印象としては、小説のほうが現実的だった。映画ではふんわりとしか触れられなかったが、サチエとミドリとマサコがフィンランドに来た経緯もしっかり描かれていたし、心の声も分かるので「え、そんなこと思ってたのか」と少しガッカリしたり、それぞれの登場人物が映画とはまた少し違う人に見えた。
小説と映画のどちらが良かったかとか、どちらのほうが好きかとか、比較がしたいわけじゃない。どちらもそれぞれの良さがあった。
映画ではおにぎりやシナモンロールなどの「おいしそうな食べ物」が印象的だった。
もちろん小説でもサチエはおにぎりにこだわっているものの、フィンランド人にはあまりウケがよくない。(それでもおにぎりを推し続ける)
彼らは、サチエが心をこめて握るおにぎりよりも、彼女が元気で楽しそうに働く姿に興味津々のようだった。
冒頭、近所のマダムたちから噂されるサチエ。
「子供一人で置いておくなんて。さすがに東洋人は子供でもよく働くわね」
「もしかして無理矢理に働かされているんじゃないかな」
「それにしてはあの子、いつも元気で楽しそうよ。聞いたことがない曲だけど、鼻歌なんか歌ったりして」
物語の途中、仏頂面で現れたおばさんがウォッカを注文し、一気飲みをして倒れる。介抱して家まで送り、話を聞くとどうやら夫が家出をしてしまったらしい。
「何もやる気がなくって、ふらふらと歩いているうちに、あなたの店よ。そう『かもめ食堂』っていったわね。そのお店を見つけて何か気になったの。あなたたち、いつも笑っているわね。それがとても感じがいいの。表面だけの愛想笑いだけじゃなくて、心の中から笑っているのよね。でもお店にすぐ入る勇気はなくて。意を決して入っても、やけっぱちな気分は晴れなくて、こんなことになってしまったの」
彼女も、サチエたちが楽しそうに働く姿に何かを感じたらしい。
そして、最後にマッティという男が現れる。
映画では美味しいコーヒーの淹れ方を教えてくれるダンディな人だが、小説では泥棒から足を洗った男だった。海外に行ってしまった二人の娘がいると言う。
「その娘たちがなあ、きみたちにそっくりなんだ」
(中略)
「きみたちが元気で明るく働いているのを見て、うちの娘たちも、同じようにいてくれればいいなと思っていたんだ」
マッティは、サチエたちに姿を重ねて、離れて暮らす愛しい娘たちのことを想っていた。
みんな、おいしそうなごはん目当てにかもめ食堂に集まったのではない。サチエの明るさに自然と惹かれて集まったのだ。(※下記追記あり)
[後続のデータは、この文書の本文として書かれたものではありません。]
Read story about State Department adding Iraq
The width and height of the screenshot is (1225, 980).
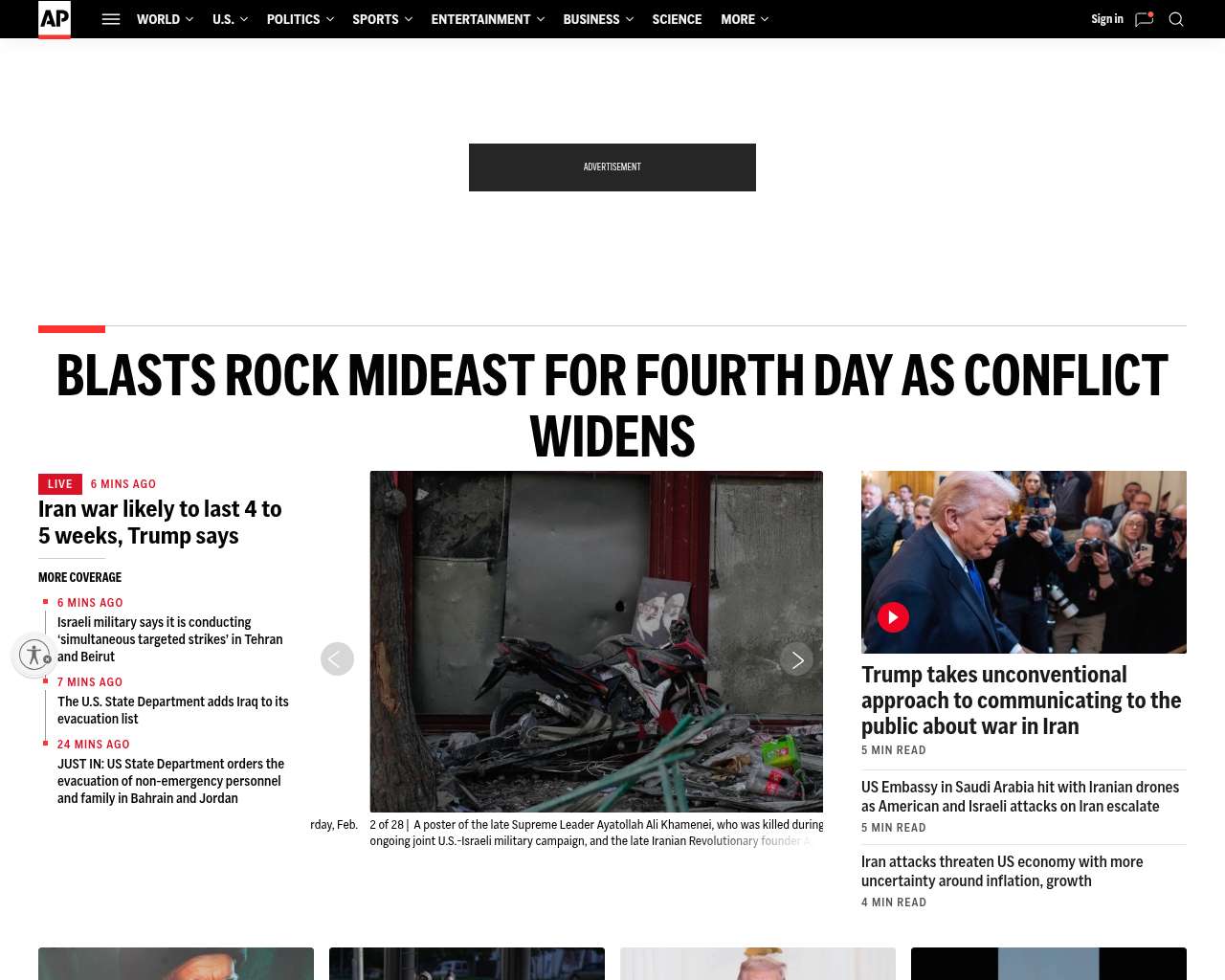173,710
かもめ食堂の記念すべき最初の客で、いつもタダでコーヒーを飲んでいく日本オタクの青年トンミヒルトネンも、コーヒー目当てというよりは、サチエたちに会いたいから(かつ日本語を使いたいから)お店に来ている感じだ。
無愛想だけど優しくちょっと人見知りなフィンランド人(トンミは例外)と、異国の地で元気で明るく毎日まじめに働く日本人。
まじめだけど深刻なわけでもなく、客が来ないからと腐ることもなく、こだわりを持っていつも楽しそうに働くサチエ。その明るさと強さが、周りの人を惹きつけている。
サチエは、周りの人や場所のせいにもしない。
「自然に囲まれている人が、みな幸せになるとは限らないんじゃないかな。どこに住んでいても、どこにいてもその人次第なんですよ。その人がどうするかが問題なんです。しゃんとした人は、どんなところでもしゃんとして、だめな人はどこに行ってもだめなんですよ。きっとそうなんだと思う」
お店を手伝ってくれたマサコが日本に帰ると言ったときは、「さびしくなりますね」と言いながらも、サチエは心の中でこう思っていた。
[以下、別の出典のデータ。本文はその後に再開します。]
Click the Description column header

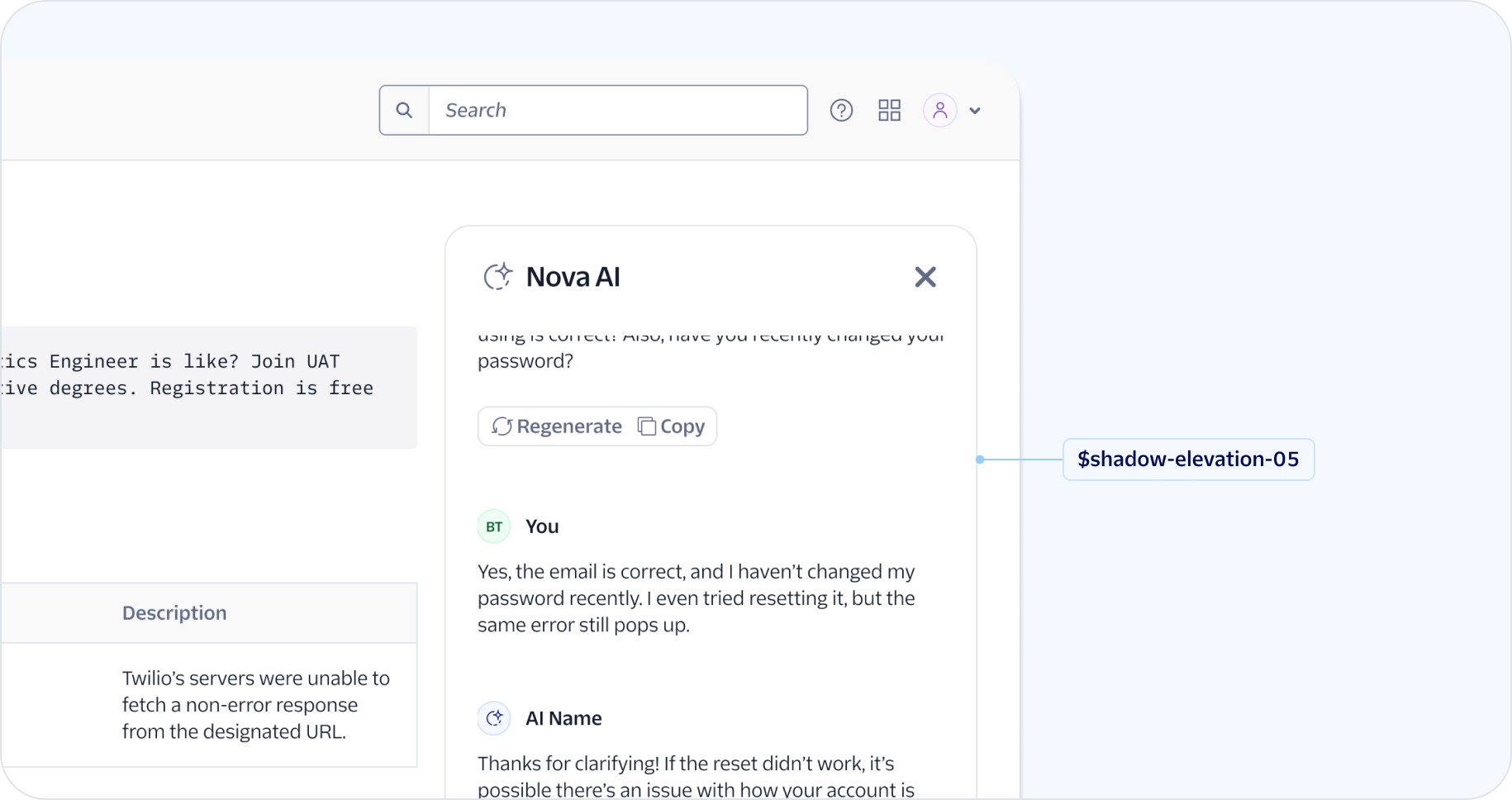point(174,613)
でも彼女の人生は彼女自身が決めることだから、自分は無理強いできない。
他人には決して口出しせず、自分のやりたいことをまじめにやるだけ。どこにいてもブレないその姿が潔くて明るくて、自然と周りに元気を与える。
「楽しく元気でいるだけで、もしかしたらそれが意図せず誰かの力になっているかもしれないんだな」というのが、『かもめ食堂』を読んで私が思った感想だ。
私はサチエさんみたいに強くもないし潔くもないし料理も苦手だし元気じゃない日もたくさんあるけれど、いつも機嫌よく、人に優しい人間でありたい。
料理下手でも、おにぎりくらいは丁寧に、心を込めて握ろう。
※後日、別の投稿にて一部表現の追記をした。